Nos últimos 15 anos, o mundo assistiu muito mais à reversão de democracias em autocracias do que o inverso. Em 2009, havia 44 democracias plenas no mundo; em 2022, caíram para 32. As ditaduras, que eram 22, passaram para 33 — ver Defiance in the Face of Autocratization, University of Gothenburg, 2023. A maioria dos países mantêm democracias fragilizadas e dominadas por governantes populistas. O Brasil está nesse caso.
O populismo tem uma trajetória regular. Como candidatos, os líderes populistas prometem o que não podem entregar. Uma vez eleitos, raramente fazem as reformas que os países precisam. E, para atender os seus eleitores, partem para o assistencialismo, que vai, gradualmente, corroendo as finanças públicas a ponto de jogar os países em novas crises econômicas que despertam nos eleitores, outra vez, a busca por líderes populistas. Com isso, o populismo vai se perpetuando até o surgimento de cisões graves no tecido social.
Vários fatores interferem no voto populista. Um deles está ligado ao mercado de trabalho. Estudos recentes têm mostrado que o desemprego, o subemprego e a informalidade, assim como a queda de remuneração no caso do reemprego. provocam nas pessoas sentimentos de frustração, descontentamento e injustiça que as levam a buscar líderes populistas (Sergei Guriev, Labor market performance and the rise of populism, Bonn: Institute for Labor Economics, 2024).
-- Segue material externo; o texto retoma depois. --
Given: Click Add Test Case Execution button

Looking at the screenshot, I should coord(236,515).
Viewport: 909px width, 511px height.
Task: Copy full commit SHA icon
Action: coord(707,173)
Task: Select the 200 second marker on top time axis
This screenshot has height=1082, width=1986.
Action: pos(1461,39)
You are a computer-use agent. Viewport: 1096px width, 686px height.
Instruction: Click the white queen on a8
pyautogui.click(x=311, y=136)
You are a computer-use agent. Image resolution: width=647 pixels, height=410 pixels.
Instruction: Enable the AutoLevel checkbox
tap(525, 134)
A descida na escala social, resultante da perda de emprego e redução da remuneração, está ligada à entrada maciça das novas tecnologias no mercado de trabalho. Essas estão substituindo não apenas o trabalho manual e rotineiro, como também o intelectual e criativo da classe média. É o caso, por exemplo, da entrada de um sistema informatizado num grande almoxarifado. O gerente (classe média) que, há anos, comandava as reposições de mercadorias no estoque, é substituído por um algoritmo e perde seu emprego. Alguns conseguem se repaginar, adquirir novas competências e até subir na escala social. Mas a maioria passa a trabalhar em ocupações inseguras de classe mais baixa. Quem nunca pegou um Uber dirigido por um contador ou engenheiro?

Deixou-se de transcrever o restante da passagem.